We Have Nothing To Fear But Fear Itself
Americans attribute that famous saying to FDR in his own 1933 Presidential Inauguration address in the Great Depression, but it was 400 years earlier. In the sixteenth century, the great French writer Michel de Montaigne (pictured right) – the man who pretty much invented a whole new genre, the essay – wrote: ‘the thing of which I have most fear is fear’. Although it depends on which translation you read. In another, the wording is slightly different: ‘The thing in the world I am most afraid of is fear, that passion alone, in the trouble of it, exceeding all other accidents.’
Although we all have heard something borrowed, something new, something old, and something used, some things are just constant, and fear is real when things are out of control in the world. Unfortunately, as JRB has quite often boasted about his progressive ideas akin to FDR, he has single-handedly really outdone others as well as himself by pushing the world into a fearful economic chaos without any endgame in mind.

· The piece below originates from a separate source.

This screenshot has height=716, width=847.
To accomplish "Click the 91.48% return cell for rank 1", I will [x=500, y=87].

For more than 40 years in the U.S., neo-liberalism has dominated economic and political debates blaming free-market and growth-at-all-costs approaches to economic and social policies. Additionally, JRB argued the biggest challenges of Climate Change, systemic racism, and wealth inequality made problems worse.

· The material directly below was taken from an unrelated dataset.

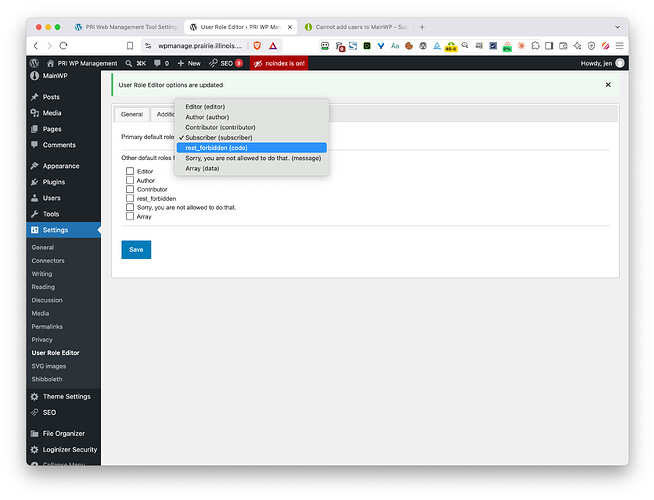
Task: Tick the rest_forbidden role checkbox
Action: click(130, 198)
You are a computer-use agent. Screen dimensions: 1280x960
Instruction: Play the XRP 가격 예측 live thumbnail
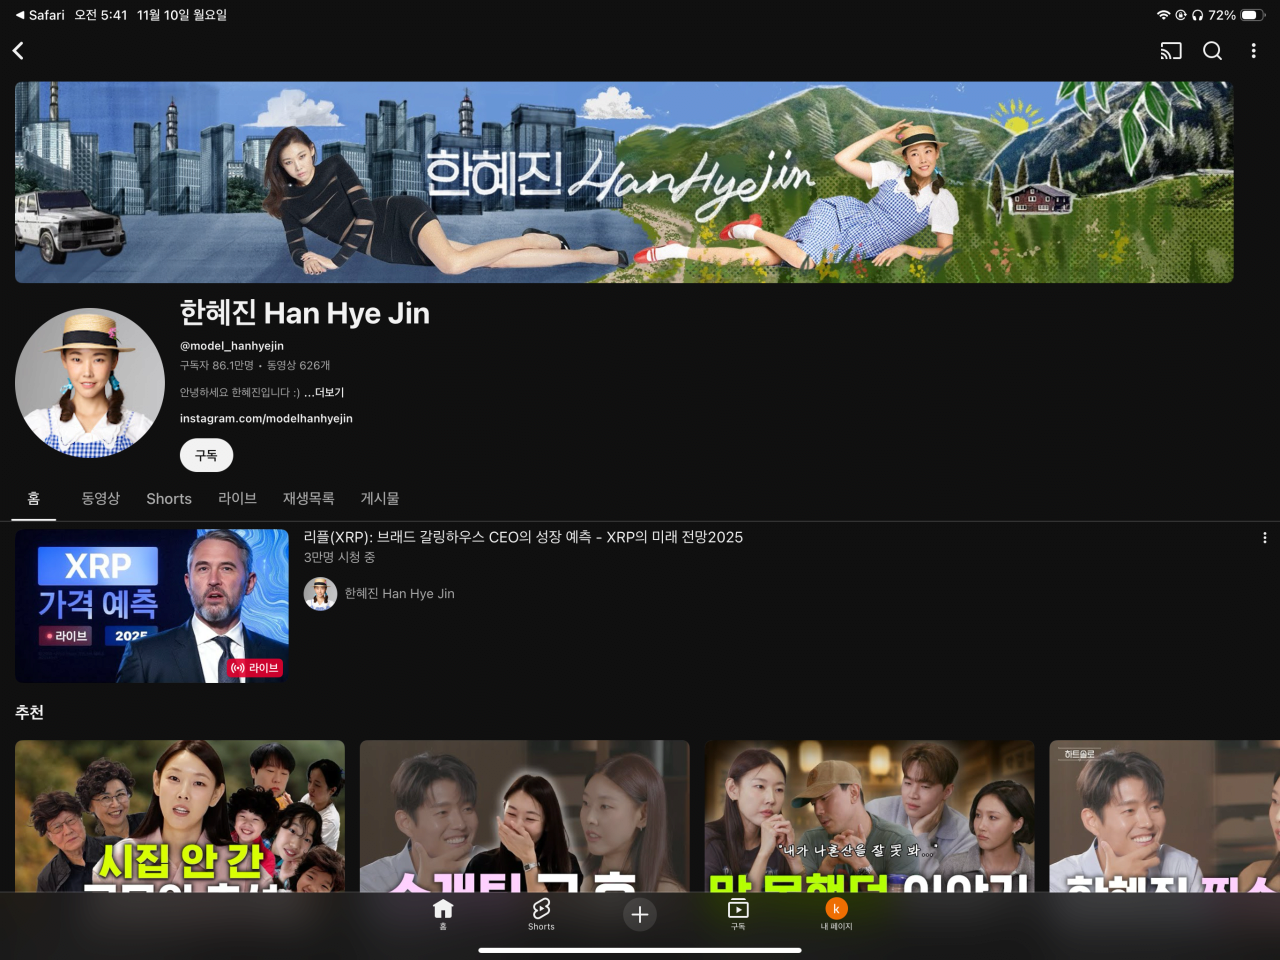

Actually, capitalism offers solutions to all those challenges. The largest reductions in carbon emissions have come from natural gas, thanks to the market innovation of shale fracking. Genetically engineered crops have increased farm yields too. The wealth created by competitive labor markets have helped minorities employment grow by reaching out to train many for trades in new high paying job skills. Globally, extreme poverty has plunged to less than 10% from 45% in 1980 while world GDP has more than tripled.

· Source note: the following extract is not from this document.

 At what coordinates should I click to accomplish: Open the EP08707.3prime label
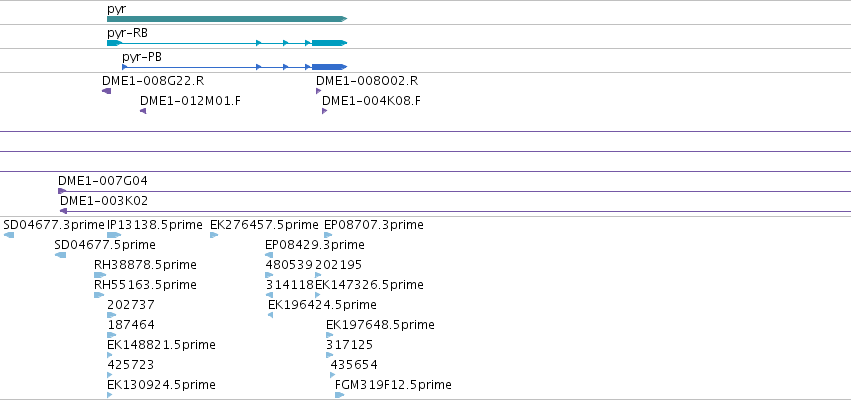[x=373, y=225]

People are no longer geographically tied down, they are a global community. They have fast broadband, smart-phones, computers, and other technologies enabling everyone to share knowledge.
In an 1817 letter to George Ticknor, Boston University from Thomas Jefferson equated knowledge with power, safety, and happiness:
This last establishment [a state university] will probably be within a mile of Charlottesville, and four from Monticello, if the system should be adopted at all by our legislature who meet within a week from this time. my hopes however are kept in check by the ordinary character of our state legislatures, the members of which do not generally possess information enough to perceive the important truths, that knowledge is power, that knowledge is safety, and that knowledge is happiness.